Now, as much as I appreciate the even-handedness of the summation, this is kind of a dumb thing to be wondering about, because when a disadvantaged group calls out an advantaged group for their privilege, this is what pretty much always happens, particularly when the facts are damning and warrant more serious discussion.  Of course the Times doesn’t want to have to admit culpability in supporting a tired paradigm of presumed female creative inferiority!  Of course male writers don’t want to get edged out of the reviewing pages, or to admit that their vaunted position in literary history is owing at least in part to systemic advantages granted to them by a tired but well-supported paradigm of presumed female creative inferiority!  But the facts are against them: the paper of record clearly and inarguably reviews male writers at a disproportionately higher rate than women writers.  What else do we expect besides personal attacks designed to neutralize the issue by questioning the motives of those who brought it up? 

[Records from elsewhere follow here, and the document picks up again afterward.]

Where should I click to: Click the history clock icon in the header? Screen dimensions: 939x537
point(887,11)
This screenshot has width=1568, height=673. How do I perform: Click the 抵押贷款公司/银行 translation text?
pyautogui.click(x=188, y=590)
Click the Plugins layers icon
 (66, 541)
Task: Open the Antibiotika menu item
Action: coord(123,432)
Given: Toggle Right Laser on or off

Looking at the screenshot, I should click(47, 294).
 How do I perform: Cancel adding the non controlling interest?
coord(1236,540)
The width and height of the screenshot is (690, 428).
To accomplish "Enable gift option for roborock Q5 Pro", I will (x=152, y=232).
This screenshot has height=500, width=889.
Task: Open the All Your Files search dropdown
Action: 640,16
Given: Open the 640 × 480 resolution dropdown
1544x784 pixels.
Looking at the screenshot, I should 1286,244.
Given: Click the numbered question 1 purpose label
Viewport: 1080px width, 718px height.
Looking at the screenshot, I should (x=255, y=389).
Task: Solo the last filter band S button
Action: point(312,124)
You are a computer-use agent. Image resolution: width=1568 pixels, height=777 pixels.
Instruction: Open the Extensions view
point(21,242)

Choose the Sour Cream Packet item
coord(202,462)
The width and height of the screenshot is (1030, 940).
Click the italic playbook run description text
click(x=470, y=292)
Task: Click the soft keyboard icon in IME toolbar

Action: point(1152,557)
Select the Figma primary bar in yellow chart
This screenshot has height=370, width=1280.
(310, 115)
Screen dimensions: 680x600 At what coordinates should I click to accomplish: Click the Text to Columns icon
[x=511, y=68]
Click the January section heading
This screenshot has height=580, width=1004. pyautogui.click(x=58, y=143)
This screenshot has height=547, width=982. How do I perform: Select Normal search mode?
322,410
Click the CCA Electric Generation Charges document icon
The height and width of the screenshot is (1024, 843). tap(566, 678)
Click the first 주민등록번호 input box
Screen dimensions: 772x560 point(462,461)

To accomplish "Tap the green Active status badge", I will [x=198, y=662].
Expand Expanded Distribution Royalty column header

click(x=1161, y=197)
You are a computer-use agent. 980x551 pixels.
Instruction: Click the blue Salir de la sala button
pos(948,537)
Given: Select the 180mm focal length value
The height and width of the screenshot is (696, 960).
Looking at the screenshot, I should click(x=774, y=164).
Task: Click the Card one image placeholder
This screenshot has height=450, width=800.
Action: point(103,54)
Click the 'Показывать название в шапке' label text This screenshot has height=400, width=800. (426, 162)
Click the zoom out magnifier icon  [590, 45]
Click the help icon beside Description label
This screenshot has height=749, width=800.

This is a hugely common strategy whenever a non-normative group demands real equality, or calls out an an advantaged group on their shit.  When the NAACP said that the Tea Party was acting racist, rather than engage in any kind of serious policy reflection, the Tea Party trotted out twenty-year-old, heavily edited footage of Shirley Sherrod to prove that the NAACP had no right to call anybody else racist.  When Judge Vaughn Walker ruled, in a scathing opinion, that the anti-gay-marriage side of the debate had put forth absolutely zero credible or serious evidence for their side in the suit to overturn Prop 8, few on the right took time to analyze their position; no, the first move was to attack Judge Walker himself, because he is himself gay and therefore incapable of rational opinion.  Only straight white men are capable of rational opinion, is the real takeaway lesson from all of these examples.  Whenever any other group complains of their mistreatment by the system, they are whining, “playing the victim”, not being sufficiently appreciative of the rights and freedoms that straight white men have deigned to extend; what more do these disadvantaged people want?  Do they want to be treated the same as straight white men?  But then… then straight white men would be treated the same as gays and minorities and women!  And then the Tea Party forms to take back America, but its claims toward victimization are perfectly valid because they are being made by straight white men.

Sure, this Franzen incident is pretty well-contained amongst a minority of elite opinion-makers and literary professionals.  But these elites purport to be amongst the most progressively-minded of contemporary American society, and yet they are exhibiting here exactly the same biases — and unwillingness to acknowledge bias — as the Tea Party.  Maybe left and right really aren’t so different, after all.